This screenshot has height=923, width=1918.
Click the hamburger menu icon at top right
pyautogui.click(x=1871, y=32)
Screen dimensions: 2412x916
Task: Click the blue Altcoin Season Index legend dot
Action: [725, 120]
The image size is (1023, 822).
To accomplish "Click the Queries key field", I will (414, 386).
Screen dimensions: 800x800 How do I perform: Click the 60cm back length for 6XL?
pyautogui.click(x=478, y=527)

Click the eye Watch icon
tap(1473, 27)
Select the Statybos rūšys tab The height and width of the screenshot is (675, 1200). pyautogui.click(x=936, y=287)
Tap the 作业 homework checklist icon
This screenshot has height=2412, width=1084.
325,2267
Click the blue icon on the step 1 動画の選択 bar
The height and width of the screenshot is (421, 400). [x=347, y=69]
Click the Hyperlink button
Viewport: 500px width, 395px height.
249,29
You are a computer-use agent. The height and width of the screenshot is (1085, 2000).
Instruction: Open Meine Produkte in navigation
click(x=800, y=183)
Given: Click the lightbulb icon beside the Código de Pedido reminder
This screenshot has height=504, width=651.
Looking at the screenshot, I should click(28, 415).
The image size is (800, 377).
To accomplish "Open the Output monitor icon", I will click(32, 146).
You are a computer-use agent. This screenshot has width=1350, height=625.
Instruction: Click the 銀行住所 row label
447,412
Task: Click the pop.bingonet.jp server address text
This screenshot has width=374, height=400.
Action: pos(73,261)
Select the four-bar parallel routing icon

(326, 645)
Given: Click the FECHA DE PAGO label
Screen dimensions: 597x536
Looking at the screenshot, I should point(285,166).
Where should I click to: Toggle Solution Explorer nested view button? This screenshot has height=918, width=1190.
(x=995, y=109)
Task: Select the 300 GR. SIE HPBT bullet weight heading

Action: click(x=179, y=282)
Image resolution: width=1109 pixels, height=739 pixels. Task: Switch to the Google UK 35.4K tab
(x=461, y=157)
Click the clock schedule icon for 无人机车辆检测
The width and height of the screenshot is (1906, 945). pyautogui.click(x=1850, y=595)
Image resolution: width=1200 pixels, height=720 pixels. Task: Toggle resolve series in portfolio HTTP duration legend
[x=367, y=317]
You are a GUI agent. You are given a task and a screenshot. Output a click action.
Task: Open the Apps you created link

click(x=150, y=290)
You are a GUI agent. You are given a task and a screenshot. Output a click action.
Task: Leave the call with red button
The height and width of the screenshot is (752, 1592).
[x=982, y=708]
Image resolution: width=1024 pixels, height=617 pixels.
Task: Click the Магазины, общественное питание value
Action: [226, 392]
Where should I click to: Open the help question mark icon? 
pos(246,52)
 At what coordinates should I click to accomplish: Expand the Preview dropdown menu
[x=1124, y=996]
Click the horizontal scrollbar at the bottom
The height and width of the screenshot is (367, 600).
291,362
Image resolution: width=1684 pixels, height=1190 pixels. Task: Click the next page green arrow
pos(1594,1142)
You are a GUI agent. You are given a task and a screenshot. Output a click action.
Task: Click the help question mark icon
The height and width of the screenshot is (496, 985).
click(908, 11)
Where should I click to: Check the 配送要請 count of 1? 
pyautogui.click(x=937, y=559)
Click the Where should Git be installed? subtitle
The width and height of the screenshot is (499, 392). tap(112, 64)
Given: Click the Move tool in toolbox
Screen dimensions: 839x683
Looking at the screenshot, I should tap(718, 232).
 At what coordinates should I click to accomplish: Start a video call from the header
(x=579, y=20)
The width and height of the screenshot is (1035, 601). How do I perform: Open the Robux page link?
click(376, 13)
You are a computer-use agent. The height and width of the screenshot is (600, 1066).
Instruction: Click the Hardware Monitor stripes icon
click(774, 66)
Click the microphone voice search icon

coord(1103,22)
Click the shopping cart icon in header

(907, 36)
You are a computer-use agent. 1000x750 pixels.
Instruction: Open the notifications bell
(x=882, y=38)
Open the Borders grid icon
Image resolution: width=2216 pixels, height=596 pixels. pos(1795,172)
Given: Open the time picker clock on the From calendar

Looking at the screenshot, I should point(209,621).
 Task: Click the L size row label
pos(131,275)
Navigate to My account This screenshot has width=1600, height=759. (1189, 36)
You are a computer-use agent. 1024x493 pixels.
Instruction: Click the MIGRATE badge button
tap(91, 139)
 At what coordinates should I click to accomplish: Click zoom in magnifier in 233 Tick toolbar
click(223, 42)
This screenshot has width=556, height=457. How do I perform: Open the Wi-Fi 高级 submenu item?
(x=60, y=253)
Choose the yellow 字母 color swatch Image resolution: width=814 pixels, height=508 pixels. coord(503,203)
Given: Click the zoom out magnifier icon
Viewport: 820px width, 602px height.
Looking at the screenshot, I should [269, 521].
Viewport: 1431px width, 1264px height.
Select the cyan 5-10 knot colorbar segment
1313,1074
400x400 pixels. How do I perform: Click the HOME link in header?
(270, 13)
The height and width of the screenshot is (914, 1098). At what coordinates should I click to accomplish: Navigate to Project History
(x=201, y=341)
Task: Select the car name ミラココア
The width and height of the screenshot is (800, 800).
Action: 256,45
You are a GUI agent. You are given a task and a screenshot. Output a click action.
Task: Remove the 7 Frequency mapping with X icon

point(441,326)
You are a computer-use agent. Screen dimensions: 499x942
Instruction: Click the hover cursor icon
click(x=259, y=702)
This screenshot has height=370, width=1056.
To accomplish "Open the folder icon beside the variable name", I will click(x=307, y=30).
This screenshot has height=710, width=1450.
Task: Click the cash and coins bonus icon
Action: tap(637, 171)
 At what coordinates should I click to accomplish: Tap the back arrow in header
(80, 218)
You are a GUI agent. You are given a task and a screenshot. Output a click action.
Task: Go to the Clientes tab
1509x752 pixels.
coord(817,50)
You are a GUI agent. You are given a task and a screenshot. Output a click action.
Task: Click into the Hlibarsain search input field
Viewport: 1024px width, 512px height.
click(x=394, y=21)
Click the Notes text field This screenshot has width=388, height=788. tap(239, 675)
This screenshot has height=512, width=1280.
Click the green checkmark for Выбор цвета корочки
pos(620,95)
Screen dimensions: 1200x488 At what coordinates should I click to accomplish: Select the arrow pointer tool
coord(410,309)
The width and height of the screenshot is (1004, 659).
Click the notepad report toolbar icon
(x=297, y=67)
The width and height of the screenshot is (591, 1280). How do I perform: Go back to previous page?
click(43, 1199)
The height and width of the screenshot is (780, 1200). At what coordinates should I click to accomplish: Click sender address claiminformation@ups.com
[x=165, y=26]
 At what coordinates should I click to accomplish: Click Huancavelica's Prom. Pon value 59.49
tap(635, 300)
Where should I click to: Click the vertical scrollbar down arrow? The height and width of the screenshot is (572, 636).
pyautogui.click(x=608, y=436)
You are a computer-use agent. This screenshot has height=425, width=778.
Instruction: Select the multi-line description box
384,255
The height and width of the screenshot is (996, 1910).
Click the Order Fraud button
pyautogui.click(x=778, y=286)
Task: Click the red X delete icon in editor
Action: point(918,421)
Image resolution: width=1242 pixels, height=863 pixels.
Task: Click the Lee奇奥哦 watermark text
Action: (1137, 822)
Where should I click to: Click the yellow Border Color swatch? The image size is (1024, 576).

━━━

What the exercise asks
Write out every line from the records above, word for word.

Result of this task
This screenshot has height=923, width=1918.
Click the hamburger menu icon at top right
pyautogui.click(x=1871, y=32)
Screen dimensions: 2412x916
Task: Click the blue Altcoin Season Index legend dot
Action: [725, 120]
The image size is (1023, 822).
To accomplish "Click the Queries key field", I will (414, 386).
Screen dimensions: 800x800 How do I perform: Click the 60cm back length for 6XL?
pyautogui.click(x=478, y=527)

Click the eye Watch icon
tap(1473, 27)
Select the Statybos rūšys tab The height and width of the screenshot is (675, 1200). pyautogui.click(x=936, y=287)
Tap the 作业 homework checklist icon
This screenshot has height=2412, width=1084.
325,2267
Click the blue icon on the step 1 動画の選択 bar
The height and width of the screenshot is (421, 400). [x=347, y=69]
Click the Hyperlink button
Viewport: 500px width, 395px height.
249,29
You are a computer-use agent. The height and width of the screenshot is (1085, 2000).
Instruction: Open Meine Produkte in navigation
click(x=800, y=183)
Given: Click the lightbulb icon beside the Código de Pedido reminder
This screenshot has height=504, width=651.
Looking at the screenshot, I should click(28, 415).
The image size is (800, 377).
To accomplish "Open the Output monitor icon", I will click(32, 146).
You are a computer-use agent. This screenshot has width=1350, height=625.
Instruction: Click the 銀行住所 row label
447,412
Task: Click the pop.bingonet.jp server address text
This screenshot has width=374, height=400.
Action: pos(73,261)
Select the four-bar parallel routing icon

(326, 645)
Given: Click the FECHA DE PAGO label
Screen dimensions: 597x536
Looking at the screenshot, I should point(285,166).
Where should I click to: Toggle Solution Explorer nested view button? This screenshot has height=918, width=1190.
(x=995, y=109)
Task: Select the 300 GR. SIE HPBT bullet weight heading

Action: click(x=179, y=282)
Image resolution: width=1109 pixels, height=739 pixels. Task: Switch to the Google UK 35.4K tab
(x=461, y=157)
Click the clock schedule icon for 无人机车辆检测
The width and height of the screenshot is (1906, 945). pyautogui.click(x=1850, y=595)
Image resolution: width=1200 pixels, height=720 pixels. Task: Toggle resolve series in portfolio HTTP duration legend
[x=367, y=317]
You are a GUI agent. You are given a task and a screenshot. Output a click action.
Task: Open the Apps you created link

click(x=150, y=290)
You are a GUI agent. You are given a task and a screenshot. Output a click action.
Task: Leave the call with red button
The height and width of the screenshot is (752, 1592).
[x=982, y=708]
Image resolution: width=1024 pixels, height=617 pixels.
Task: Click the Магазины, общественное питание value
Action: [226, 392]
Where should I click to: Open the help question mark icon? 
pos(246,52)
 At what coordinates should I click to accomplish: Expand the Preview dropdown menu
[x=1124, y=996]
Click the horizontal scrollbar at the bottom
The height and width of the screenshot is (367, 600).
291,362
Image resolution: width=1684 pixels, height=1190 pixels. Task: Click the next page green arrow
pos(1594,1142)
You are a GUI agent. You are given a task and a screenshot. Output a click action.
Task: Click the help question mark icon
The height and width of the screenshot is (496, 985).
click(908, 11)
Where should I click to: Check the 配送要請 count of 1? 
pyautogui.click(x=937, y=559)
Click the Where should Git be installed? subtitle
The width and height of the screenshot is (499, 392). tap(112, 64)
Given: Click the Move tool in toolbox
Screen dimensions: 839x683
Looking at the screenshot, I should tap(718, 232).
 At what coordinates should I click to accomplish: Start a video call from the header
(x=579, y=20)
The width and height of the screenshot is (1035, 601). How do I perform: Open the Robux page link?
click(376, 13)
You are a computer-use agent. The height and width of the screenshot is (600, 1066).
Instruction: Click the Hardware Monitor stripes icon
click(774, 66)
Click the microphone voice search icon

coord(1103,22)
Click the shopping cart icon in header

(907, 36)
You are a computer-use agent. 1000x750 pixels.
Instruction: Open the notifications bell
(x=882, y=38)
Open the Borders grid icon
Image resolution: width=2216 pixels, height=596 pixels. pos(1795,172)
Given: Open the time picker clock on the From calendar

Looking at the screenshot, I should point(209,621).
 Task: Click the L size row label
pos(131,275)
Navigate to My account This screenshot has width=1600, height=759. (1189, 36)
You are a computer-use agent. 1024x493 pixels.
Instruction: Click the MIGRATE badge button
tap(91, 139)
 At what coordinates should I click to accomplish: Click zoom in magnifier in 233 Tick toolbar
click(223, 42)
This screenshot has width=556, height=457. How do I perform: Open the Wi-Fi 高级 submenu item?
(x=60, y=253)
Choose the yellow 字母 color swatch Image resolution: width=814 pixels, height=508 pixels. coord(503,203)
Given: Click the zoom out magnifier icon
Viewport: 820px width, 602px height.
Looking at the screenshot, I should [269, 521].
Viewport: 1431px width, 1264px height.
Select the cyan 5-10 knot colorbar segment
1313,1074
400x400 pixels. How do I perform: Click the HOME link in header?
(270, 13)
The height and width of the screenshot is (914, 1098). At what coordinates should I click to accomplish: Navigate to Project History
(x=201, y=341)
Task: Select the car name ミラココア
The width and height of the screenshot is (800, 800).
Action: 256,45
You are a GUI agent. You are given a task and a screenshot. Output a click action.
Task: Remove the 7 Frequency mapping with X icon

point(441,326)
You are a computer-use agent. Screen dimensions: 499x942
Instruction: Click the hover cursor icon
click(x=259, y=702)
This screenshot has height=370, width=1056.
To accomplish "Open the folder icon beside the variable name", I will click(x=307, y=30).
This screenshot has height=710, width=1450.
Task: Click the cash and coins bonus icon
Action: tap(637, 171)
 At what coordinates should I click to accomplish: Tap the back arrow in header
(80, 218)
You are a GUI agent. You are given a task and a screenshot. Output a click action.
Task: Go to the Clientes tab
1509x752 pixels.
coord(817,50)
You are a GUI agent. You are given a task and a screenshot. Output a click action.
Task: Click into the Hlibarsain search input field
Viewport: 1024px width, 512px height.
click(x=394, y=21)
Click the Notes text field This screenshot has width=388, height=788. tap(239, 675)
This screenshot has height=512, width=1280.
Click the green checkmark for Выбор цвета корочки
pos(620,95)
Screen dimensions: 1200x488 At what coordinates should I click to accomplish: Select the arrow pointer tool
coord(410,309)
The width and height of the screenshot is (1004, 659).
Click the notepad report toolbar icon
(x=297, y=67)
The width and height of the screenshot is (591, 1280). How do I perform: Go back to previous page?
click(43, 1199)
The height and width of the screenshot is (780, 1200). At what coordinates should I click to accomplish: Click sender address claiminformation@ups.com
[x=165, y=26]
 At what coordinates should I click to accomplish: Click Huancavelica's Prom. Pon value 59.49
tap(635, 300)
Where should I click to: Click the vertical scrollbar down arrow? The height and width of the screenshot is (572, 636).
pyautogui.click(x=608, y=436)
You are a computer-use agent. This screenshot has height=425, width=778.
Instruction: Select the multi-line description box
384,255
The height and width of the screenshot is (996, 1910).
Click the Order Fraud button
pyautogui.click(x=778, y=286)
Task: Click the red X delete icon in editor
Action: point(918,421)
Image resolution: width=1242 pixels, height=863 pixels.
Task: Click the Lee奇奥哦 watermark text
Action: (1137, 822)
Where should I click to: Click the yellow Border Color swatch? The image size is (1024, 576).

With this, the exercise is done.